Desporto

Moçambique domina e rende Portugal no topo

Armindo Pereira | São Tomé

Moçambique liderou o quadro geral de medalhas na 11ª edição dos Jogos da Comunidade de Países de Língua Portuguesa  (CPLP), que decorreu de 21 a 28 deste mês em São Tomé e Príncipe, e deste modo rendeu Portugal no lugar mais alto do pódio.
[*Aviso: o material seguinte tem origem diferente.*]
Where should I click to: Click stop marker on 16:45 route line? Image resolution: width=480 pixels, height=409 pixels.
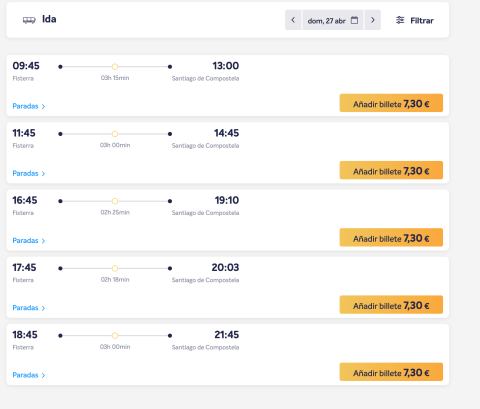pyautogui.click(x=115, y=201)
Com a aposta feita no atletismo, os moçambicanos destacaram-se no topo da tabela
Fotografia: DR

Pela primeira vez, na história desta competição, o país do Índico ocupa o primeiro lugar no quadro geral de medalhas. Foram 12 medalhas de ouro, seis de prata e quatro de bronze.  Fernando Pedro, chefe da missão moçambicana aos jogos juvenis da comunidade lusófona revelou ao Jornal de Angola que as esperanças tinham sido depositadas no atletismo, o que se traduziu naquilo que se perspectivou.
"Estávamos mais focados no atletismo e foi uma aposta ganha porque superou as nossas expectativas. Pese embora esta seja uma competição que concorre para a formação dos jovens que participaram , tendo como base a convivência e o intercambio cultural, mas eles nunca colocam de parte o lado competitivo, querem sempre vencer e nós fomos felizes neste aspecto", realçou.
Por outro lado, Fernando Pedro sublinhou o facto do seu país apostar seriamente nas disciplinas individuais, em detrimento das colectivas, por ser aí onde Moçambique ter conseguido se afirmar nas grandes montras desportivas a nível do mundo, e citou como exemplo o nome da antiga velocista Maria de Lurdes Mutola.
O dirigente lamentou o facto da Guiné Bissau não se fazer representar em todas as disciplinas assim como da ausência da Guiné Equatorial.
"O melhor de tudo é que os presentes souberam representar bem o espírito da comunidade dos falantes da língua portuguesa" .
Depois de ter triunfado no basquetebol, na edição passada, a comitiva moçambicana não se fez representar nesta disciplina este ano, onde pela primeira vez se disputou no formato 3x3, classe feminina.
O responsável disse ter sido uma opção consensual "deixar cair o basquetebol", muito por conta das dificuldade de ordem financeira. Moçambique foi impedido de competir no voleibol de praia, em ambas as classes, pelo facto dos seus atletas terem completados já 17 anos, quando o regulamento permite a inscrição de atletas nascidos em 2002, ou seja, com 16 anos.      
 Questionado sobre o nível organizativo, aquele dirigente considera que os anfitriões deram o melhor de si, atendendo às limitações que o país tem do ponto de vista de infra-estruturas desportivas e não só.
"Foi notória a mobilização de todos para receberem e acolherem condignamente os visitantes", sublinhou.

Timor recebe testemunho
Timor Leste passou a ser a partir de hoje a capital da 12.ª edição dos também de-signados jogos da fraternidade, dentro de dois anos, após a cerimónia de encerramento da última edição, terminada ontem na capital são-tomense.
João dos Santos, director dos Desportos daquele país asiático, confirmou ao Jornal de Angola que o governo do seu país já começou a trabalhar para albergar a prova a ter lugar em 2020.
"O nosso país já recebeu a Comissão Técnica de Acompanhamento, que esteve a constatar as condições mínimas existentes. No encontro entre os ministros da Juventude e Desportos, que decorreu aqui antes dos jogos, foram apresentados os nossos planos para a realização do evento, de forma parcial, como é óbvio porque o trabalho só agora começou", avançou.
Aquele dirigente avançou que até existem os recintos desportivos, alguns vão passar por reforma e estão igualmente previstos a construção de outros, sem precisar quais, no sentido de dar o melhor conforto aos atletas.
O segundo passo, ainda de acordo com o dirigente, vai começar com o trabalho interno, juntos das federações cujas modalidades vão estar envolvidas nos jogos juvenis da comunidade, onde pensam ter entre sete e oito disciplinas.